Mid Point to Center on the Scale of Communicative Application - "CARING JUST THAT LITTLE BIT"
The flawed thought processes are inconsequential due to easy labelling in the pretext of understanding. Politely engages but does not Love and thus the intention to impartially not create any environment slowly moves towards hostility. After all, the insistence to keep a scholarly condition was done with full knowledge of the other's inability, in that circumstance, to do so.

Center on the Scale of Communicative Application - "HARMONY"
Flawed thought processes are a part of the truth as the truth encompasses more than just the stripped beginning.
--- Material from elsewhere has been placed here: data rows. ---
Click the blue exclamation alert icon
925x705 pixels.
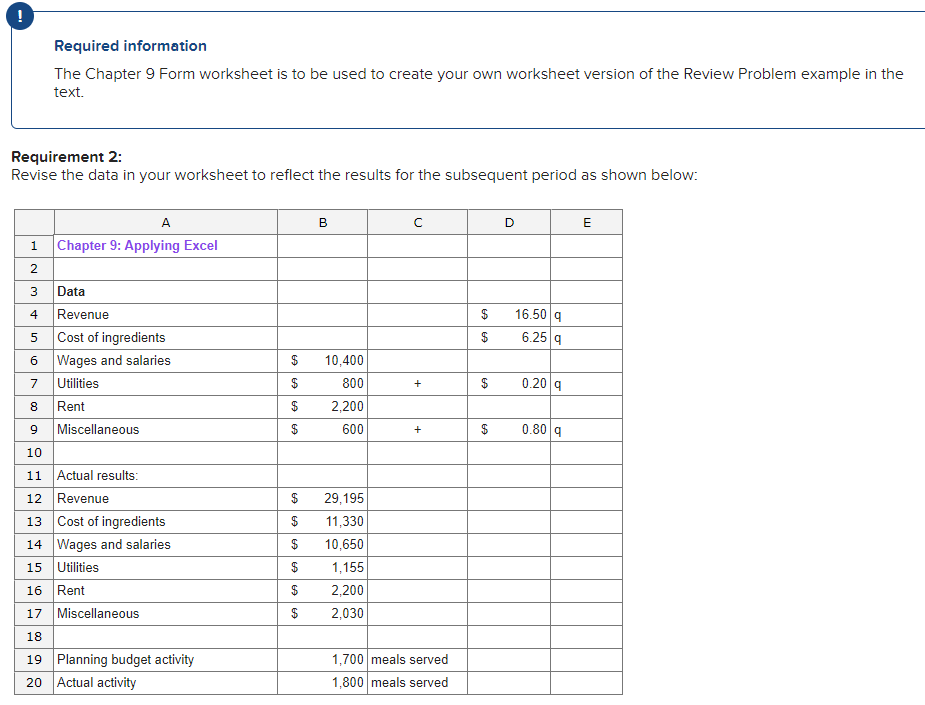click(20, 16)
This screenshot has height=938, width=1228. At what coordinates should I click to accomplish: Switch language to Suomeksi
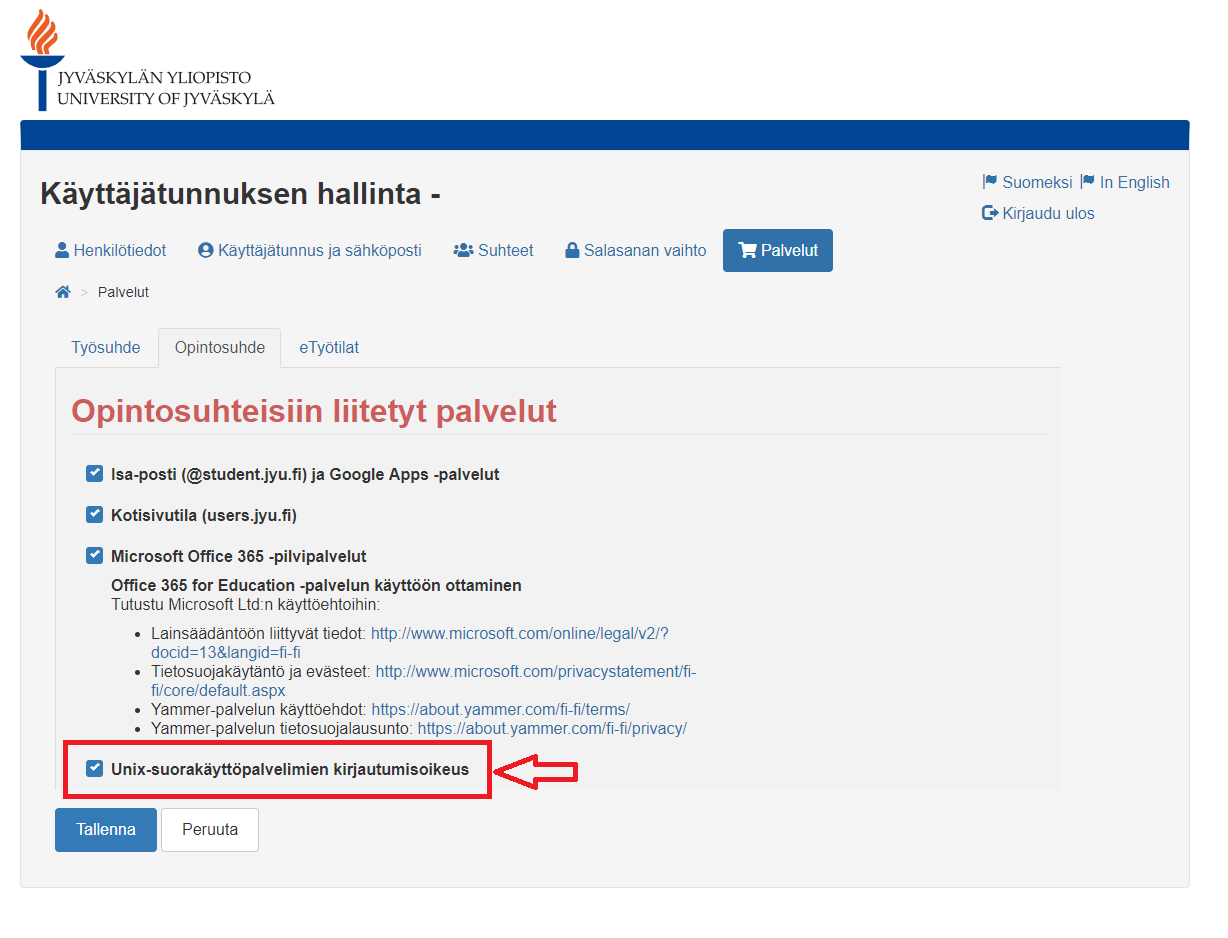point(1027,182)
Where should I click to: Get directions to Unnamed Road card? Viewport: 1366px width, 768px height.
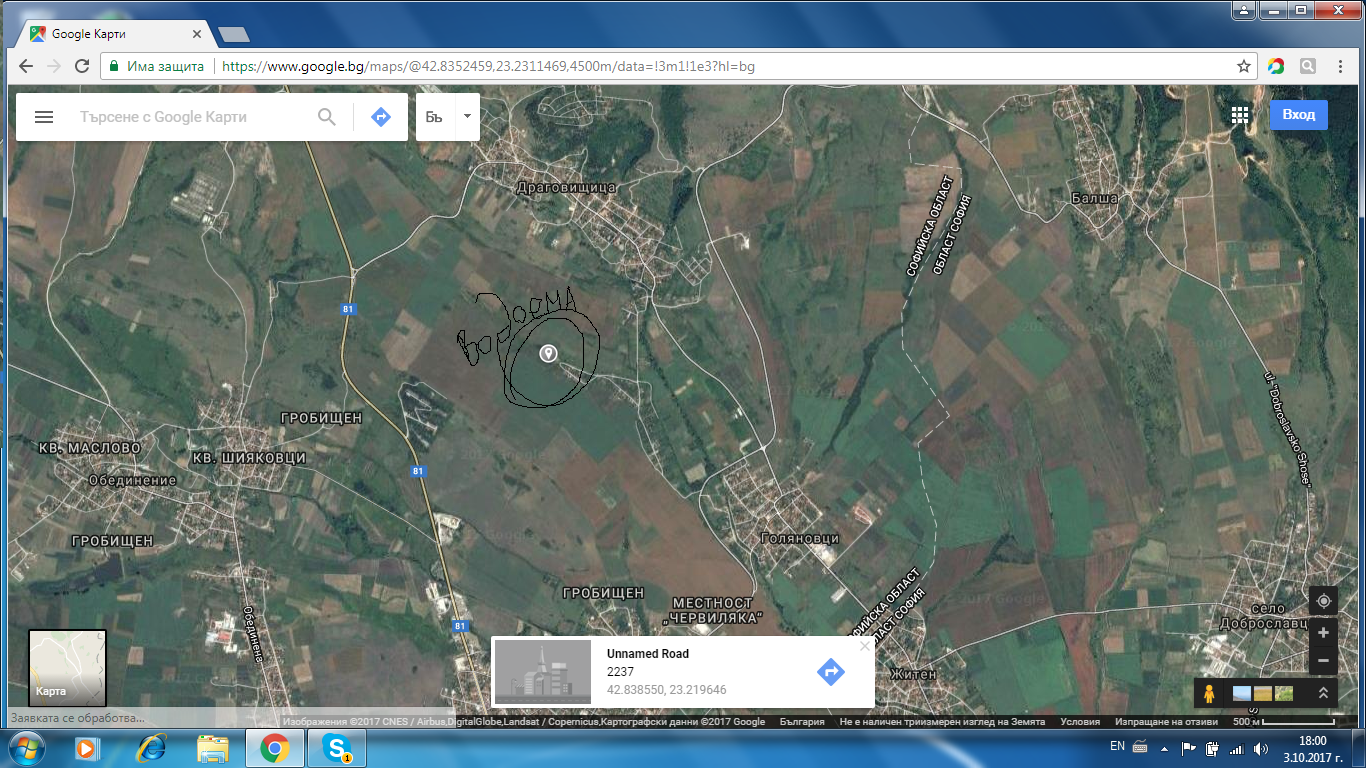tap(830, 671)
Understanding is knowing one smooth point to the next and is not the maker of Right and Wrong. Engages empathisingly, whole-heartedly human to human, and disengages trustingly, individualistically human to human. Detached enough to see everything but attached enough to feel everything. And so the communicative input will only be the piecing of jigsaws, from smaller to bigger puzzles.

Mid Point to Last Point on the Scale of Communicative Application - "OVER-CARING JUST THAT LITTLE BIT"
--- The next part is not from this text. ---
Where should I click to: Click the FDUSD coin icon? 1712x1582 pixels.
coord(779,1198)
Knows that all thought can be understood but does not truly understand. Analyse and vocalise to aid and point, all seeing but not feeling. Engages nearly too deeply but disengages in reluctance to invade yet the interference has already made its way into the confused mind and damage might have already been done.

Last Point on the Scale of Communicative Application - "I FUCKING CARE TOO MUCH"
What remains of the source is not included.